Hommage à Armin Jordan – Bloch: Schelomo, B. 39 – Dutilleux: Tout un monde lointain – François Guye, violoncelle – Orchestre de la Suisse Romande – Armin Jordan, direction
VEL 1620
Hommage à Armin Jordan
Ernest BLOCH: Schelomo, B. 39 – Henri DUTILLEUX: Tout un monde lointain: I. Enigme – II. Regard – III. Houles – IV. Miroirs – V. Hymne.
François Guye, violoncelle – Orchestre de la Suisse Romande (https://www.osr.ch) – Armin Jordan, direction.
Armin
Ordre de le tutoyer ; de plus, de ne l’appeler que par son prénom. A qui lui tartine du « Maestro » :
Vous n’allez pas commencer à me faire ch… !
Dans le défilé des chefs qui peuvent monter au pupitre des orchestres, Armin conserve un statut à part. 15 ans après sa disparition, on est frappé de l’émotion qui transparaît dans le souvenir qu’il laisse. Un ancien de l’OSR, nostalgique : « Avant lui, il n’y a jamais eu d’Armin Jordan ; après lui il n’y en aura plus jamais. »
Non moins révélateur du rapport qu’il entretient avec le personnel d’intendance, l’avertissement lancé par un ancien régisseur de salle : « Si jamais quelqu’un s’avise de toucher un seul cheveu d’Armin, il repart d’ici sur une civière ! »
Quoi qu’il en soit, il ne fait rien pour enfiler l’habit d’une star. Le vedettariat : une risible comédie. Mener carrière mondiale, enjamber vingt fois par an les fuseaux horaires ? A quoi bon ? Ça n’a pas de sens.
Contacté par la Philharmonie de Berlin :
– C’est où Berlin ?
Abordé par le Met :
– Demandez à mon fils !
Dans le même temps il accepte de diriger ses potes souffleurs à Nantua, avec ou sans cachet.

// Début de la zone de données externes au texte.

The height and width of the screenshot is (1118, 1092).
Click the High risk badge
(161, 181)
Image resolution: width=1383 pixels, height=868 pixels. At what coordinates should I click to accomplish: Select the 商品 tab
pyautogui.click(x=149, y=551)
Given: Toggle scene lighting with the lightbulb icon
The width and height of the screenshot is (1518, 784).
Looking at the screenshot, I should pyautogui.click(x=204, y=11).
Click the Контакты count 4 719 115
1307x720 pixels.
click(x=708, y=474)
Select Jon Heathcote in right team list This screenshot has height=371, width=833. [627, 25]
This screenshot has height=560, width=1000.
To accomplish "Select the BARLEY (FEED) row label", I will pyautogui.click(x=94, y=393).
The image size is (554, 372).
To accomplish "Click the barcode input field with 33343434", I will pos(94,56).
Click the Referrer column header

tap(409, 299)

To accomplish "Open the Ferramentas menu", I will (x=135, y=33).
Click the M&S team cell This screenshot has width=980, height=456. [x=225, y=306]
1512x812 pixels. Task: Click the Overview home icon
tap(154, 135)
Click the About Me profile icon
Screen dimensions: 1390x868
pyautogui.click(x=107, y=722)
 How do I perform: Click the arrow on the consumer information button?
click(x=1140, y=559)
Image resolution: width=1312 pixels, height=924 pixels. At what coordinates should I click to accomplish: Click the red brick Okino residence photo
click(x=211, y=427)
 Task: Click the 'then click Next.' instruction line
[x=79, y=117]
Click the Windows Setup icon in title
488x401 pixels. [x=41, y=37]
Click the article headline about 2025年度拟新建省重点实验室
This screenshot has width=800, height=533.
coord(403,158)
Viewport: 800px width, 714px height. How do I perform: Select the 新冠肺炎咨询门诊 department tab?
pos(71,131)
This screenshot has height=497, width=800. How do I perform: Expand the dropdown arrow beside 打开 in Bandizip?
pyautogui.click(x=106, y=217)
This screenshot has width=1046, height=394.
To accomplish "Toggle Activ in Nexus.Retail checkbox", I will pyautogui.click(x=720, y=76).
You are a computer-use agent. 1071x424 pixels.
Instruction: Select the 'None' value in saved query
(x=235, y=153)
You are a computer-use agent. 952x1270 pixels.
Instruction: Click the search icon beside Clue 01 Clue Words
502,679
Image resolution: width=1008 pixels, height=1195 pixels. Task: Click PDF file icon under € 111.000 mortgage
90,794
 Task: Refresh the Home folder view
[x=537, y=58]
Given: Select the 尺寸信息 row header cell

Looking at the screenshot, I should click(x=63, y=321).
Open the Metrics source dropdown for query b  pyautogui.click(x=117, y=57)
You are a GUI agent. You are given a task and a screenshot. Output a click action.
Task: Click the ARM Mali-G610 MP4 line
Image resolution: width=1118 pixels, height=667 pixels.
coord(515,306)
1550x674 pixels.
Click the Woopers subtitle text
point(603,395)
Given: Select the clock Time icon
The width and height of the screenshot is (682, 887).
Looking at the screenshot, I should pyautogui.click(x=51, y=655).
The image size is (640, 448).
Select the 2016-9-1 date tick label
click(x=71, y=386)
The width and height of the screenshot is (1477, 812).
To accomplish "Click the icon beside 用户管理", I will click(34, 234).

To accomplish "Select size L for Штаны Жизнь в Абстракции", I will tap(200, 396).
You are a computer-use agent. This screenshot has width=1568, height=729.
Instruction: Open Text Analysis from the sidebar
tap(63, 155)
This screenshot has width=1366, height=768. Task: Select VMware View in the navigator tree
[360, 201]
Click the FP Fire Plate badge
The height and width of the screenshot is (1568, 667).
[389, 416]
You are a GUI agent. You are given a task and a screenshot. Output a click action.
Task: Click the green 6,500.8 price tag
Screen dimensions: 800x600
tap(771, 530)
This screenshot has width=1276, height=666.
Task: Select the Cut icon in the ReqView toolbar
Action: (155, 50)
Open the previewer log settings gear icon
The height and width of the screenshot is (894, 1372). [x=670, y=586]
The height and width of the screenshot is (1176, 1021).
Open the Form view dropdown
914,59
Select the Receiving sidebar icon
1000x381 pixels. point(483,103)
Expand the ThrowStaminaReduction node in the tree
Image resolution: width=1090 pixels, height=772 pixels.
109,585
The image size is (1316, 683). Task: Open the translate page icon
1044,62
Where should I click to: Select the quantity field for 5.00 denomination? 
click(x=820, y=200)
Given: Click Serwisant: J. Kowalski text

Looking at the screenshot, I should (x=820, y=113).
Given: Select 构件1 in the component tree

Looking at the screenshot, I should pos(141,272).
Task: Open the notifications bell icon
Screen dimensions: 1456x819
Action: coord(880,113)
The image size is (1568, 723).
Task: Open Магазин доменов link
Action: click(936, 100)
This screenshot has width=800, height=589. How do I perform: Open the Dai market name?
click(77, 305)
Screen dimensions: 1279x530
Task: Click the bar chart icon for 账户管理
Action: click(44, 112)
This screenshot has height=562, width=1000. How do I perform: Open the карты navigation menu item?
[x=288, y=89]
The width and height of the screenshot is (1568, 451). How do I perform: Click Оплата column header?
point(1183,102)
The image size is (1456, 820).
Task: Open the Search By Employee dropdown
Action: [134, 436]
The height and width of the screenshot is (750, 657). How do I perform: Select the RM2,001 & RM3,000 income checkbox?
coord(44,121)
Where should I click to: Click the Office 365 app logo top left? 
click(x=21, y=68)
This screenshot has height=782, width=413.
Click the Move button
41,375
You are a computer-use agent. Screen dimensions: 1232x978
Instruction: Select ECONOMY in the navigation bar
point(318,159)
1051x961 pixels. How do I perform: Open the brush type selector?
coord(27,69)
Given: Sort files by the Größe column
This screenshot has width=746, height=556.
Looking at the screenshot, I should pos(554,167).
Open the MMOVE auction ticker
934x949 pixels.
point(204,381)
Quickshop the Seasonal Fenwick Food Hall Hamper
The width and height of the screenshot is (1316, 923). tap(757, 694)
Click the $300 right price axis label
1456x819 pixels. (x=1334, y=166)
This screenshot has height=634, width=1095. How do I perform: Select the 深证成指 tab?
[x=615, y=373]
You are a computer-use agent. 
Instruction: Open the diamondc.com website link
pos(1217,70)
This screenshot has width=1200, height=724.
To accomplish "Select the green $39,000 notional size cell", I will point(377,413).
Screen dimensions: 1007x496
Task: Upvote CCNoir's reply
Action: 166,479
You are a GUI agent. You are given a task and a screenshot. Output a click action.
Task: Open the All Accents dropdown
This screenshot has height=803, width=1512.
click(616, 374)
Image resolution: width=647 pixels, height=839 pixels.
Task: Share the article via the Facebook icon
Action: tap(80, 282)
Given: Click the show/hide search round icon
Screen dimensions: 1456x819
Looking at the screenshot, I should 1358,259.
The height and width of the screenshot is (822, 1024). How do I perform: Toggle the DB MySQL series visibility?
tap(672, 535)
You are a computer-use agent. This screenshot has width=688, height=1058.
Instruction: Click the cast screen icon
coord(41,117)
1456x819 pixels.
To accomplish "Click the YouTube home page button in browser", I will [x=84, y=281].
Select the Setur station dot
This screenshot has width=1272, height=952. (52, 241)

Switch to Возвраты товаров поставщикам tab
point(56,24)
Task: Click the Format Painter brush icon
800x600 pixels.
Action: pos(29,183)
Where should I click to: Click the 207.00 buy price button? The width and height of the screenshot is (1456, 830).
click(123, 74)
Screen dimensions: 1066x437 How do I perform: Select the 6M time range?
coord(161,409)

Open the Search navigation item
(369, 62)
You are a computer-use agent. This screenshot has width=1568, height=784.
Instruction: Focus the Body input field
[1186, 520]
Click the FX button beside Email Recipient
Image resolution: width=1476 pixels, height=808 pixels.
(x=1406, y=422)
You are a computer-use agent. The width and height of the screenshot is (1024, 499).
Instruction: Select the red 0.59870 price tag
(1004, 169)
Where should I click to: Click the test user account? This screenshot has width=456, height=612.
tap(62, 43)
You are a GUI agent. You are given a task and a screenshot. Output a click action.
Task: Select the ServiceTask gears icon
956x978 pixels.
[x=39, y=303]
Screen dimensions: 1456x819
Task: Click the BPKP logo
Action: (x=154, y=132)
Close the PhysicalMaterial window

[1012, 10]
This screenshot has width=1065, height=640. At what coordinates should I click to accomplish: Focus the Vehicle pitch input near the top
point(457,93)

Convaincu que la vérité de la musique est celle des terroirs, opposé à toute forme de standardisation, il mène carrière essentiellement helvétique, ce qui ne retranche rien de ses nombreuses apparitions parisiennes.
Face à ses musiciens, il ne cesse de minimiser son rôle : « Ce sont eux qui font la musique ; moi, tel un agent à un carrefour, je ne fais que coordonner la circulation. » Et d’ajouter qu’il n’est pas là pour se donner en spectacle. Effectivement sa gestique ne fait l’objet d’aucune affectation. A partir de quoi il accorde une réelle latitude à ses solistes qui, par un permanent miracle, dans quelque orchestre que ce soit, le gratifient en retour du son rêvé.
Trouvez un chef qui, salué par des applaudissements nourris, regagne sa loge en qualifiant sa prestation de lamentable…
Armin : dupe de rien. « Finesse d’esprit », c’est peu dire pour caractériser une subtilité et une lucidité qui prennent de suite la mesure de tout interlocuteur, qui depuis longtemps a compris les rouages de l’humain, et détecte sur-le-champ l’imposture.
C’est avec la jubilation du garnement qui aime à sauter dans les flaques qu’il piétine les lieux communs triomphants. Chez lui, rien d’un dictateur ; pour autant il ne voit que trop bien les limites et impasses des béats refrains démocratisants. A la vérité, l’air de ne pas y toucher, il prend discrètement plaisir à choquer, mais pour provocantes que soient ses fulgurantes répliques, pour discutables que soient ses plaisanteries, elles sont signes de complicité. Sur fond de pessimisme et de tragique, Armin se présente en mode ludique, comme pour mieux narguer le sort. Ne comprendra Armin que qui sait dépasser les paradoxes.
A quoi croit-il alors ? A la musique uniquement, seule capable au regard de l’errance des mots, d’illustrer une transcendance. Dès lors, son rôle, modestement, se limite à communiquer ce qu’il en perçoit intimement. C’est bien la musique qui l’a porté jusqu’à son dernier jour.
Il faut l’avoir vu, au seuil de répétitions, gagner son pupitre d’un pas mal assuré, dans un souffle laborieux, puis à l’instant où s’élève la musique, son visage s’éclairer d’un indicible bien-être.